Exercise aim:
Decide whether each statement marked 1., 2. and 3. agrees with the text on vivianite in human remains below. Answer yes or no for each, and quote the words of the text that settle it.
1. Investigators at first thought the blue material on the remains of the aircraft crew was paint.
2. Ötzi the Iceman was found in the Pyrenees.
3. Vivianite makes it easier for archeologists to study DNA from long-dead people.

##### Text for analysis

Partially blue human remains have been recovered from graveyards, past war zones, and alpine lakes and glaciers. As iron is an essential ingredient in vivianite, it tends to show up in naturally iron-rich locales or in cases where a corpse ends up near a source of the metal: cannonballs strewn about a battlefield, the site of a plane crash, or iron coffins in an older cemetery. The skin of Ötzi the Iceman, a 5,000-year-old mummy discovered in the Ötztaler Alps between Austria and Italy after the glacier it was encased in partly melted away, is dotted with blue spots marking where it had been in close contact with iron-bearing rocks.
Vivianite on a fossilized mollusc shell. ROB LAVINSKY/ IROCKS.COM/ CC-BY-SA-3.0
In addition to giving the dead a splash of color, the presence of vivianite can both help and hinder their investigation by archeologists and forensic researchers.
Firstly, vivianite can tell us about what happened to a person’s body after their death. In 1963, an American B-26B aircraft went down over a mountainous part of South Vietnam. Its crew was subsequently listed as missing in action. Decades after the war, their blue-tinged skeletal remains were identified and returned to the US. American investigators were initially confused by the blue material, suspecting it to be paint intentionally added by someone who handled the remains while they were in Vietnam. With further study the material was revealed to be vivianite, leading the investigators to speculate that the crew had been buried in waterlogged soil dosed with iron from their corroding aircraft—ideal conditions for the blue mineral to arise.
Vivianite can also disrupt efforts to study human remains. It’s a thorn in the side of archeologists who use DNA from well-decayed dead people to learn more about their ancestry and other gene-encoded characteristics.

##########
##### Entries shown

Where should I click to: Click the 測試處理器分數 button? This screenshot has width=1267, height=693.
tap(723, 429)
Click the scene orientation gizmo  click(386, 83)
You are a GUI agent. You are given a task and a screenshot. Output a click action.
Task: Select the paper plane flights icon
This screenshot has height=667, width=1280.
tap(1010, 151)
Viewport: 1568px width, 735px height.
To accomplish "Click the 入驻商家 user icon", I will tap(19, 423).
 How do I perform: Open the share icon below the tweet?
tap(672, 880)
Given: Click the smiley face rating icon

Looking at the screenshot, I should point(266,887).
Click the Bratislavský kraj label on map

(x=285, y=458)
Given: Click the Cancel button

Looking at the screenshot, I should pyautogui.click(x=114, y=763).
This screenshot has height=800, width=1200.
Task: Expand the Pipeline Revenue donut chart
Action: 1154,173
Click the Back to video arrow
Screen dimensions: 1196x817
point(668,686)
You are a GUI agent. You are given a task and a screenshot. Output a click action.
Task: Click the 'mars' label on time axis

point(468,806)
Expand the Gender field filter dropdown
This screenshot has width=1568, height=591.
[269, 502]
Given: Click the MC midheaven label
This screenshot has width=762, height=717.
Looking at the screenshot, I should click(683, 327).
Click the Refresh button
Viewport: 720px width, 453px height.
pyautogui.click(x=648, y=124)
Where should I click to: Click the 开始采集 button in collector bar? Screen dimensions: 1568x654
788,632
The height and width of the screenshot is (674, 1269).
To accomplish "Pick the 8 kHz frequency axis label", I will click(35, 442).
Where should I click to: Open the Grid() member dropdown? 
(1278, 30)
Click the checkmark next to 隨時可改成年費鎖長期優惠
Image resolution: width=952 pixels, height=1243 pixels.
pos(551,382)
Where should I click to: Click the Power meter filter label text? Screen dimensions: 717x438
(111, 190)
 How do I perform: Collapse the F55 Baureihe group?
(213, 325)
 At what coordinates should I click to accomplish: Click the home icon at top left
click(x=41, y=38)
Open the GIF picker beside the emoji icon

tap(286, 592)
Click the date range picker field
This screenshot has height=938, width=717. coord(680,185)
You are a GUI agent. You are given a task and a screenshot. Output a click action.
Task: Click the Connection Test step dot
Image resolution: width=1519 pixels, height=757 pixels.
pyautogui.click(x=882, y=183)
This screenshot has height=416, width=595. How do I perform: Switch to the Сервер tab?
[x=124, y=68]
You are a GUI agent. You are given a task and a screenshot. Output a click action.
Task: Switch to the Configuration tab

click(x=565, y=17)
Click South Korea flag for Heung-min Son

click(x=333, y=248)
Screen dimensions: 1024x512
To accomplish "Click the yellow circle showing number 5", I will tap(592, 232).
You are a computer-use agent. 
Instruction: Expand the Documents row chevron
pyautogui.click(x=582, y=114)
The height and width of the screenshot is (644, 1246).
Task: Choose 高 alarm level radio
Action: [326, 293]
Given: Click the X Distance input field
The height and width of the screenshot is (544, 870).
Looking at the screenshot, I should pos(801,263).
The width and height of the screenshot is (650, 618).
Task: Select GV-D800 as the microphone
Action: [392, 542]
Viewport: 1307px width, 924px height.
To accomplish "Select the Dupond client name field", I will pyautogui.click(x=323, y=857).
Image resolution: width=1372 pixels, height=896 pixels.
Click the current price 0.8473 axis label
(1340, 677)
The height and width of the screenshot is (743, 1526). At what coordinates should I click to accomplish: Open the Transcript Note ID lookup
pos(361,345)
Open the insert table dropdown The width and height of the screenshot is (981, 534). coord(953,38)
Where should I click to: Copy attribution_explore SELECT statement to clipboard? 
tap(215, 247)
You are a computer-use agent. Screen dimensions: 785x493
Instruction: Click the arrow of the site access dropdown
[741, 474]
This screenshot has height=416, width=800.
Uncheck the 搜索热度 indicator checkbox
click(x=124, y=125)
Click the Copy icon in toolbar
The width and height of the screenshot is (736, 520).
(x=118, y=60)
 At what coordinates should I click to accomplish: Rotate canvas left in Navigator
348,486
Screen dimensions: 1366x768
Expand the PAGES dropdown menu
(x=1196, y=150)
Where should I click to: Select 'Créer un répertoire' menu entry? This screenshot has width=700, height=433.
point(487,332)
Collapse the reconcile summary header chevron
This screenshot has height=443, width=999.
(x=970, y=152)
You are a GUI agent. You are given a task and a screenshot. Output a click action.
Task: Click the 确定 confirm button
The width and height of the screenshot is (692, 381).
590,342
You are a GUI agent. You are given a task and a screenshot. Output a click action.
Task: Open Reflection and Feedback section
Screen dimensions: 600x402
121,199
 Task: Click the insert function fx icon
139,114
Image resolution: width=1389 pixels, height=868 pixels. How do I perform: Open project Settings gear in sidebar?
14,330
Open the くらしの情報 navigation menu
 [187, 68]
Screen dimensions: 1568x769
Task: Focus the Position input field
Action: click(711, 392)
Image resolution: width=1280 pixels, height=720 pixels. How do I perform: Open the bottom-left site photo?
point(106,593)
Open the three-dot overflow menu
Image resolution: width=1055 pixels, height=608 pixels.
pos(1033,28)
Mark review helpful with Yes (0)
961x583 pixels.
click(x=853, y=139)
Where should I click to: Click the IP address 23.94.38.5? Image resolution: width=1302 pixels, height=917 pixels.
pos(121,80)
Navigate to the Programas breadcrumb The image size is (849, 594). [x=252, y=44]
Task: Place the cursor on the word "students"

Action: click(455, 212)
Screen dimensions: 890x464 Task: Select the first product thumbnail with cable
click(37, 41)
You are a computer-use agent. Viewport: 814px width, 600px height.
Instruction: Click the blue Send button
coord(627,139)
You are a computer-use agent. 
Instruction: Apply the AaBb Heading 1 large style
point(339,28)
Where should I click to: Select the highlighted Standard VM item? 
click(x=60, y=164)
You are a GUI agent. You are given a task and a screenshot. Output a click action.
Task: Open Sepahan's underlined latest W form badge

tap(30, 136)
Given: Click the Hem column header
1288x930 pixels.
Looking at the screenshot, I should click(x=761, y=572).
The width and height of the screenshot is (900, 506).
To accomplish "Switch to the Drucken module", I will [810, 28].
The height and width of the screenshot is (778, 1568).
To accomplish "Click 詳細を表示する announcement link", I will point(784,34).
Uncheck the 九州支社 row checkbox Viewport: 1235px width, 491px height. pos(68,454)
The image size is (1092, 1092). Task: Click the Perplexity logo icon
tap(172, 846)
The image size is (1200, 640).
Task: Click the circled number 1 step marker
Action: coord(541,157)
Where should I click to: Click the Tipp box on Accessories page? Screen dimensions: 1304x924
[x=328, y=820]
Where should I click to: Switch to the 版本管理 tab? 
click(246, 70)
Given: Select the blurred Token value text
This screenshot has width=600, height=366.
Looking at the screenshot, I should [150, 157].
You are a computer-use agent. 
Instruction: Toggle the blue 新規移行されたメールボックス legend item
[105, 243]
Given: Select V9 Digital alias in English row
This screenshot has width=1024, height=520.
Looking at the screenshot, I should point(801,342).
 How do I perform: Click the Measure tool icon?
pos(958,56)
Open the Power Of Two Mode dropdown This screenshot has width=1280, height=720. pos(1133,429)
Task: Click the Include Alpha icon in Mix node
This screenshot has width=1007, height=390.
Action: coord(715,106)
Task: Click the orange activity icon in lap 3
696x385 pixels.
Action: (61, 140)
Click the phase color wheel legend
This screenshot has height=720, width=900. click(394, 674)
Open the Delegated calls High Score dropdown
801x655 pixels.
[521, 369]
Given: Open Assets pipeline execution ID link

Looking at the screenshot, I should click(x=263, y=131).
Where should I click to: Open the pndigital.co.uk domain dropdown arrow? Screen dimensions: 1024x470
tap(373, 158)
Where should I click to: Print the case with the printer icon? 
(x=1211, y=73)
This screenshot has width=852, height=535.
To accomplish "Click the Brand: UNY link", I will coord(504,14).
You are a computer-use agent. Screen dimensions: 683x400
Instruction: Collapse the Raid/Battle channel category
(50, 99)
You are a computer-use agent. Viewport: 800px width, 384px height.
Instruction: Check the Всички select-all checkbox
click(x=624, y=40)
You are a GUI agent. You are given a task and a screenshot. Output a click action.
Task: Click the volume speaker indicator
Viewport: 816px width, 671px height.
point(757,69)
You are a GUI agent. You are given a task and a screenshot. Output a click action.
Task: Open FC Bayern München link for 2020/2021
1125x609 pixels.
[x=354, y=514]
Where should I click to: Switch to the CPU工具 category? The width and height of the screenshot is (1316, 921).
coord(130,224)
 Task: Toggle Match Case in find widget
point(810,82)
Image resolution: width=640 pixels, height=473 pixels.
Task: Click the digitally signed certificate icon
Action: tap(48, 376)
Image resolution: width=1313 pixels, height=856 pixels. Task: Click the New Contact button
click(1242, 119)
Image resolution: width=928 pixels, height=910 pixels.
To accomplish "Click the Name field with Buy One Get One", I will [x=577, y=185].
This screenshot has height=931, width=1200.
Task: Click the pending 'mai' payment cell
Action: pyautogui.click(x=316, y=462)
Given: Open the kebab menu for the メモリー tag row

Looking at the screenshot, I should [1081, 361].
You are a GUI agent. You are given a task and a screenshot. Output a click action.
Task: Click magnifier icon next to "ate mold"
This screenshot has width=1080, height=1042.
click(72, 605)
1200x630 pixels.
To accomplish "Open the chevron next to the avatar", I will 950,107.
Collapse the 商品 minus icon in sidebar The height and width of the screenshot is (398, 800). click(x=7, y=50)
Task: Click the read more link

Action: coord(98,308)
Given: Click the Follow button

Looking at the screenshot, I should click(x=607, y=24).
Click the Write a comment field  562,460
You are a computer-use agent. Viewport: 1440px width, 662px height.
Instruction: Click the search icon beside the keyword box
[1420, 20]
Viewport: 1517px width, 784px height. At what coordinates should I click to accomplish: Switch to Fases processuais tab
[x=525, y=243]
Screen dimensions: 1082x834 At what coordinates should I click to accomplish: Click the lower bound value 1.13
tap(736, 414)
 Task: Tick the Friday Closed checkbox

##########

Solution to this task:
1. Yes: "suspecting it to be paint intentionally added by someone who handled the remains while they were in Vietnam"
2. No: "discovered in the Ötztaler Alps between Austria and Italy"
3. No: "It’s a thorn in the side of archeologists who use DNA from well-decayed dead people"